Excerpts from a dataset
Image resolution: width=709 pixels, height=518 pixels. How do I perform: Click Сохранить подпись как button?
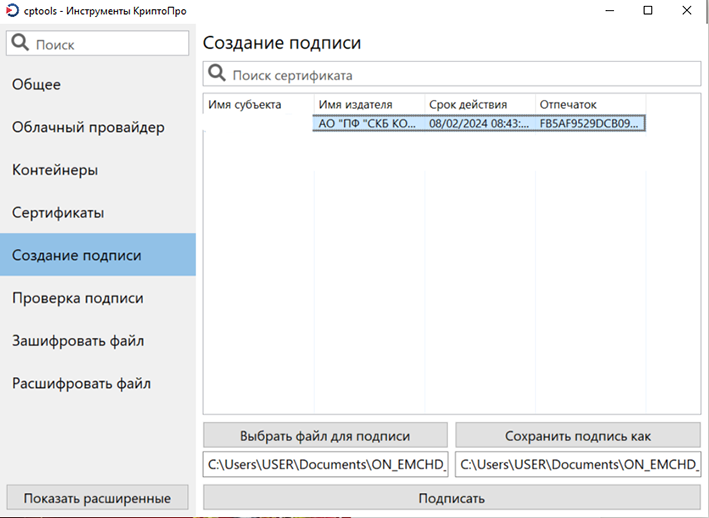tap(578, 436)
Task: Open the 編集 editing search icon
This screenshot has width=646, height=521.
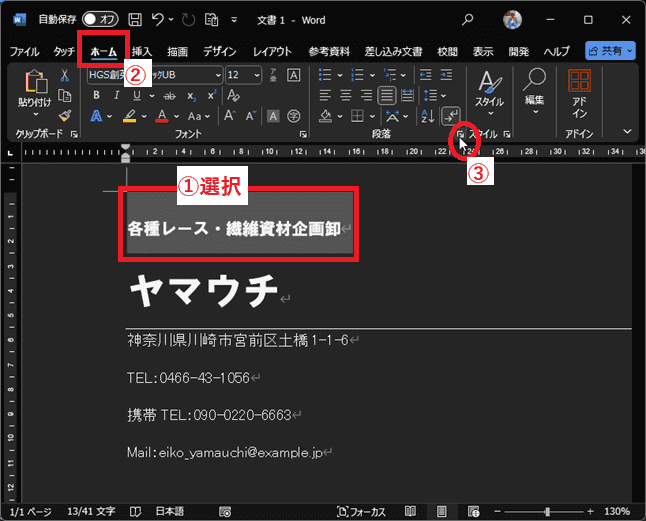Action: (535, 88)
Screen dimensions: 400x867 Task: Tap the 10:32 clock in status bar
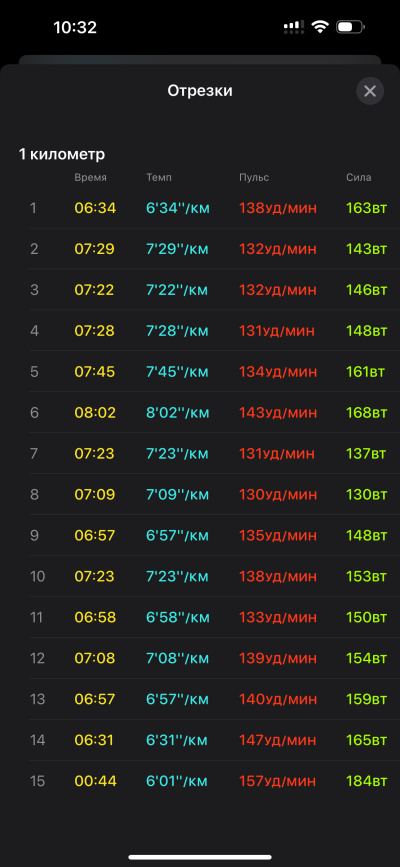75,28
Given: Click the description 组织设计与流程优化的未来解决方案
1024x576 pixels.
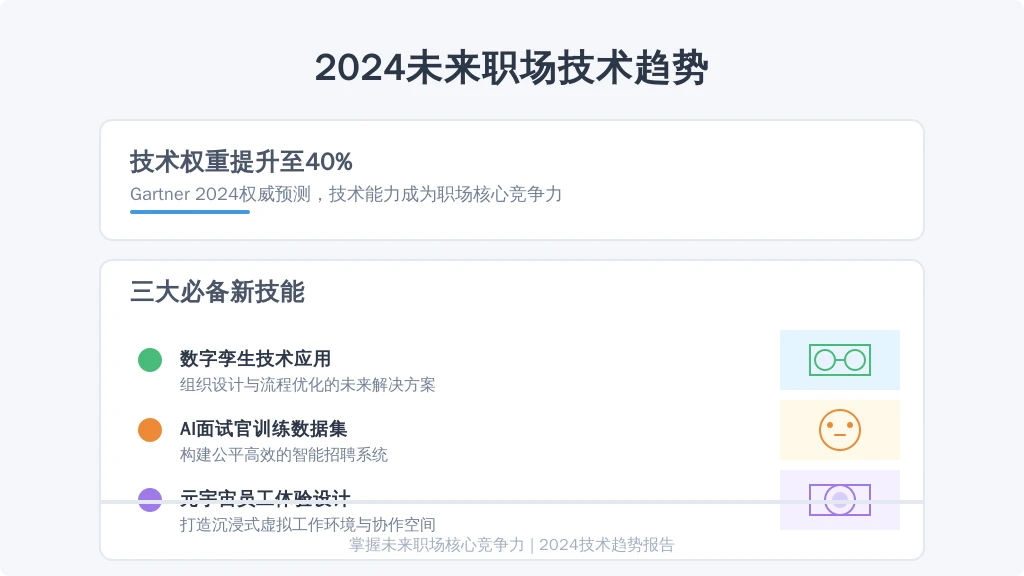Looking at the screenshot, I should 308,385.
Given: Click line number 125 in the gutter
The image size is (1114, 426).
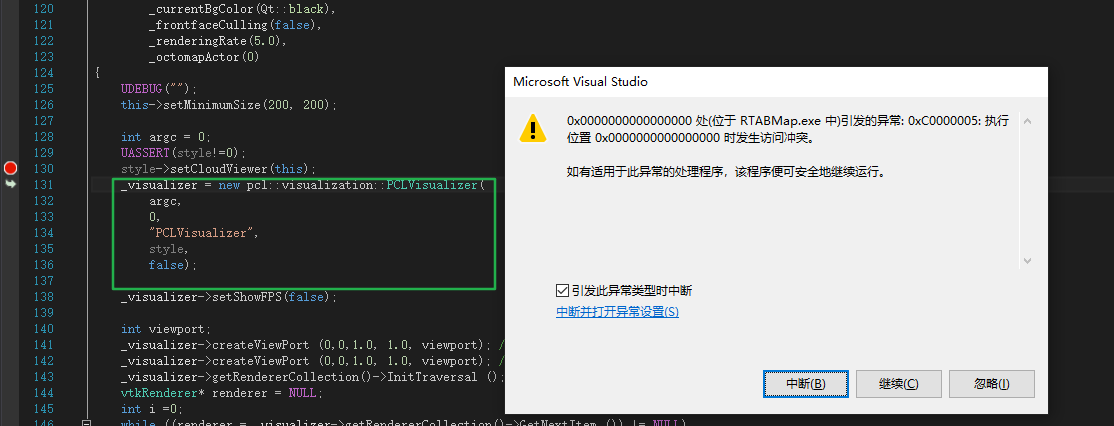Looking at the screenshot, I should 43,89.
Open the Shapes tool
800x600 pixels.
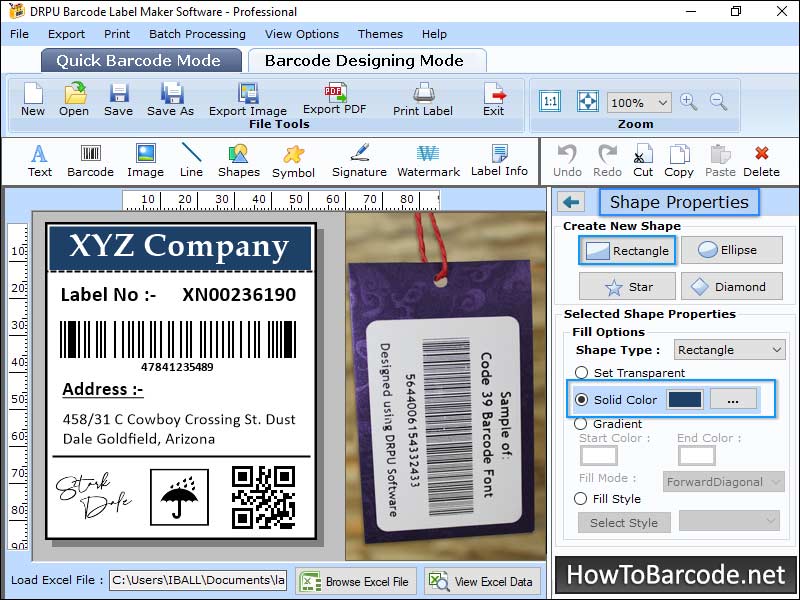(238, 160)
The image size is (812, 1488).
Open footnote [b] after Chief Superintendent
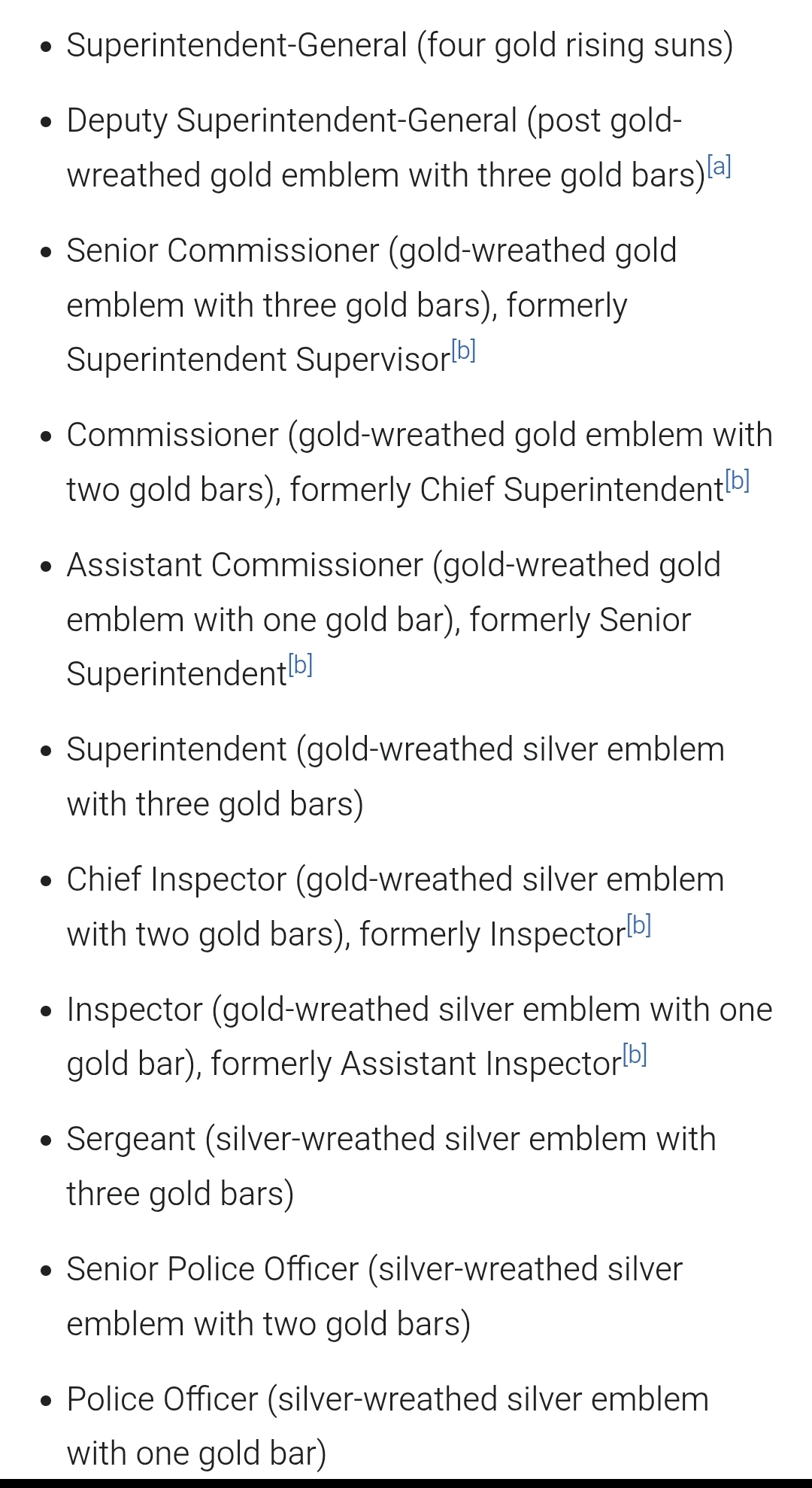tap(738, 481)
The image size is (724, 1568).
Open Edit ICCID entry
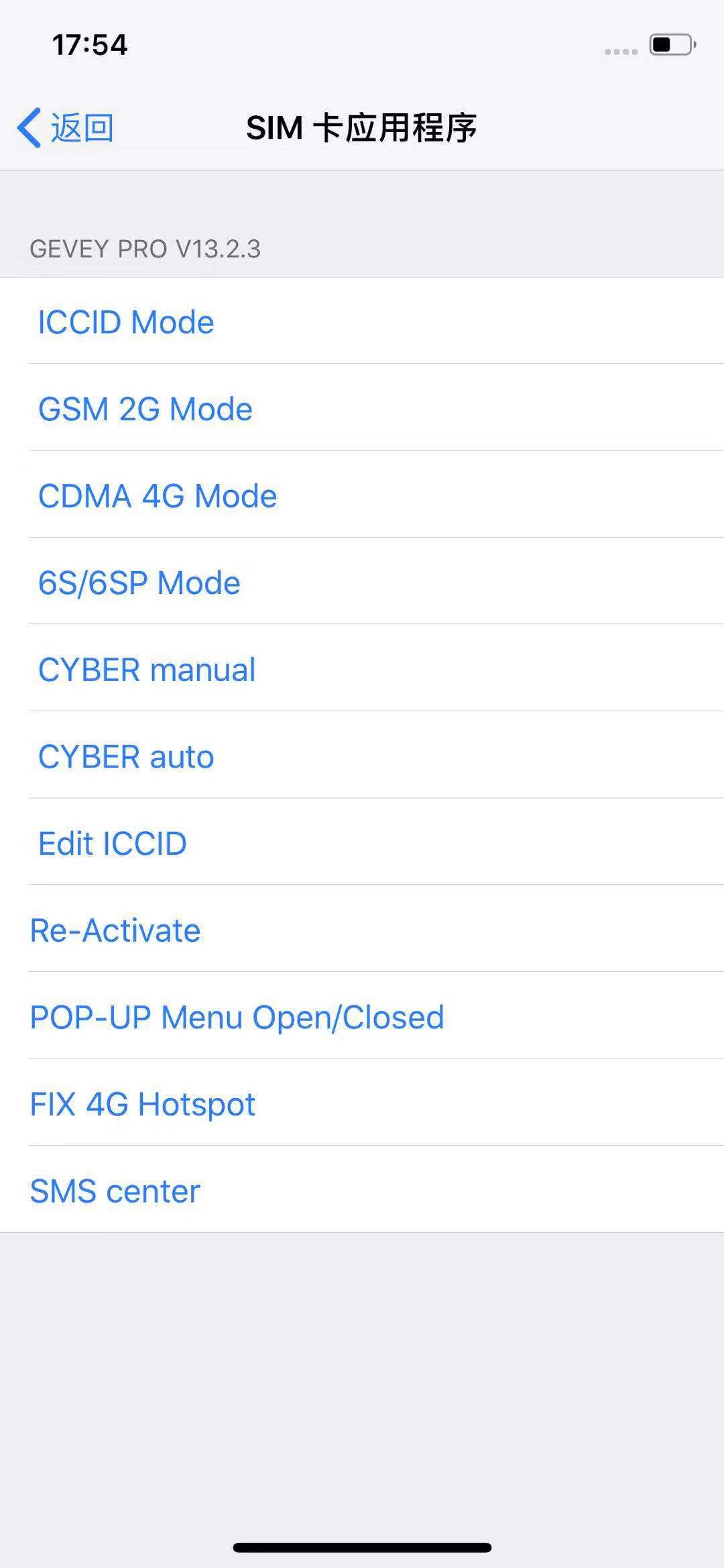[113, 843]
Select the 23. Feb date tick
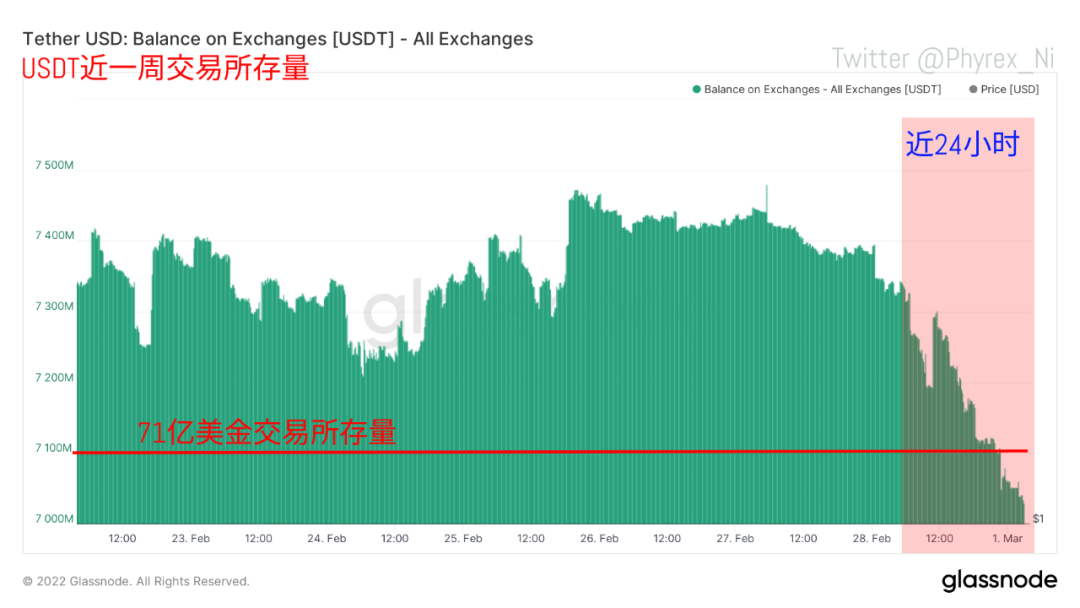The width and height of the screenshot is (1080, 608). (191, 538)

Your instructions
Produce an exact copy of the records above, leaving out the pictures.

Output of the task
Image resolution: width=709 pixels, height=518 pixels. How do I perform: Click Сохранить подпись как button?
tap(578, 436)
Task: Open the 編集 editing search icon
This screenshot has width=646, height=521.
Action: (535, 88)
Screen dimensions: 400x867 Task: Tap the 10:32 clock in status bar
75,28
Given: Click the description 组织设计与流程优化的未来解决方案
1024x576 pixels.
Looking at the screenshot, I should 308,385.
Given: Click line number 125 in the gutter
The image size is (1114, 426).
Looking at the screenshot, I should 43,89.
Open the Shapes tool
800x600 pixels.
(238, 160)
The image size is (812, 1488).
Open footnote [b] after Chief Superintendent
tap(738, 481)
The image size is (724, 1568).
Open Edit ICCID entry
[113, 843]
Select the 23. Feb date tick
The width and height of the screenshot is (1080, 608). (191, 538)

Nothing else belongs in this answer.